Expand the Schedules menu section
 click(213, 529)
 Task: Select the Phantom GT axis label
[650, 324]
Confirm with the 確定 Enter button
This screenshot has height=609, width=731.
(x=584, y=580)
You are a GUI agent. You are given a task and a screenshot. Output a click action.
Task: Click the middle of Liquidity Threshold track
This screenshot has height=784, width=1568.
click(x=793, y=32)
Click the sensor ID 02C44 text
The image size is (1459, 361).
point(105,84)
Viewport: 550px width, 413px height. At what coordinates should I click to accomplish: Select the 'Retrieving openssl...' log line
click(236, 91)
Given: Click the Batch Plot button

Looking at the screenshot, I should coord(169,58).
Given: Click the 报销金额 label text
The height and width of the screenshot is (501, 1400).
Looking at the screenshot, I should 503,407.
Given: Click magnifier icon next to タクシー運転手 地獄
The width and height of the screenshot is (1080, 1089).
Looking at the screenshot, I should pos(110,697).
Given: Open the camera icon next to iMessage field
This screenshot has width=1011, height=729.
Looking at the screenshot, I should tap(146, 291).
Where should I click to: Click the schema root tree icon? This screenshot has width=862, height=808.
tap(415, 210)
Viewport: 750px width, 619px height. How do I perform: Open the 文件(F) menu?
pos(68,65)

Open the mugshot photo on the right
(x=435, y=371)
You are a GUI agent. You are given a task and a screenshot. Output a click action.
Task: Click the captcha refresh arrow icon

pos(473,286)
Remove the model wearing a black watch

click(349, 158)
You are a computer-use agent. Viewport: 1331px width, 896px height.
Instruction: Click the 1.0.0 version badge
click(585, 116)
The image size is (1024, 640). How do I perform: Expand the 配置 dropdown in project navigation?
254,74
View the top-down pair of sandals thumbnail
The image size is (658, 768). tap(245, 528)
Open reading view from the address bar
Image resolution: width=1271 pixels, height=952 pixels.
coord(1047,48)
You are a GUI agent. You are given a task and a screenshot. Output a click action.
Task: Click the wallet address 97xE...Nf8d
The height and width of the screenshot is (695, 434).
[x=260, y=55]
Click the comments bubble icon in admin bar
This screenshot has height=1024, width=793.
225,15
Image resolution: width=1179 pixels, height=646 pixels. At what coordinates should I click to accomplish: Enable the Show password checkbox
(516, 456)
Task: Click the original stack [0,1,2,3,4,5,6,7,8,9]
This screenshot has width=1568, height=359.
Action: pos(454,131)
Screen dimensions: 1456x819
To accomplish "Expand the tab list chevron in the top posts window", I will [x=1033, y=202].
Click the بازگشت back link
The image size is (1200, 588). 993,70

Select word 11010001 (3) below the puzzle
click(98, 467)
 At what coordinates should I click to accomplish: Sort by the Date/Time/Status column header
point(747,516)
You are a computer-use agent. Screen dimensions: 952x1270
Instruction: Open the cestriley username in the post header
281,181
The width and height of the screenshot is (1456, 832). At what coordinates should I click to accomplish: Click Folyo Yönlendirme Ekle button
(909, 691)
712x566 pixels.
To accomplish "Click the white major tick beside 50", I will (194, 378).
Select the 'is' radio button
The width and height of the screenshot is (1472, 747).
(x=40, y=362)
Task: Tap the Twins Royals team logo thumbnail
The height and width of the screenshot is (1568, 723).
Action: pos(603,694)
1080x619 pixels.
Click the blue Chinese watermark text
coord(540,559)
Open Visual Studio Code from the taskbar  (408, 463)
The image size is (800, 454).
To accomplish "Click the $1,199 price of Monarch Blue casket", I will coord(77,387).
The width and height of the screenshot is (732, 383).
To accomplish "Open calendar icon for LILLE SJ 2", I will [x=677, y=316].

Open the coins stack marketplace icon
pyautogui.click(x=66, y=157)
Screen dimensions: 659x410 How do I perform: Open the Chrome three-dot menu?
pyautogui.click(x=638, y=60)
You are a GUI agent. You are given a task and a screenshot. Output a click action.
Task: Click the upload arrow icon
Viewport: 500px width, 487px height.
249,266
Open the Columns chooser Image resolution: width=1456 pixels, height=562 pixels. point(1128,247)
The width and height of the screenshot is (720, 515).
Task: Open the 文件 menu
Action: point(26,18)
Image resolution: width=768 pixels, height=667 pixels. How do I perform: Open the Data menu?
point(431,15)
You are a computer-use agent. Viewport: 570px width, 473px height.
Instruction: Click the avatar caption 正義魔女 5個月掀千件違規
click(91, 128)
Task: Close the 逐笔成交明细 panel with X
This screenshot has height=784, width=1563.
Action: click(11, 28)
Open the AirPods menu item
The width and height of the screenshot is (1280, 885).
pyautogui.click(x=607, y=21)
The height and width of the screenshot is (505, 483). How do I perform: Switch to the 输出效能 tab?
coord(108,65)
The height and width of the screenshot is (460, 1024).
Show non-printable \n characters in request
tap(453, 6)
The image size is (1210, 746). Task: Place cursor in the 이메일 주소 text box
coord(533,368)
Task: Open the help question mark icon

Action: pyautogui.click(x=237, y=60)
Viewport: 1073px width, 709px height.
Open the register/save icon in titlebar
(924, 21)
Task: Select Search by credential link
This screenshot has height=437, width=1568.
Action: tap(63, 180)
■ ■ ■ ■
**YOUR ASSIGNMENT:** Look above for the line holding "Open Visual Studio". Print it and every line after it, exactly, through the line holding "The width and height of the screenshot is (732, 383).".

**ANSWER BOX:**
Open Visual Studio Code from the taskbar  (408, 463)
The image size is (800, 454).
To accomplish "Click the $1,199 price of Monarch Blue casket", I will coord(77,387).
The width and height of the screenshot is (732, 383).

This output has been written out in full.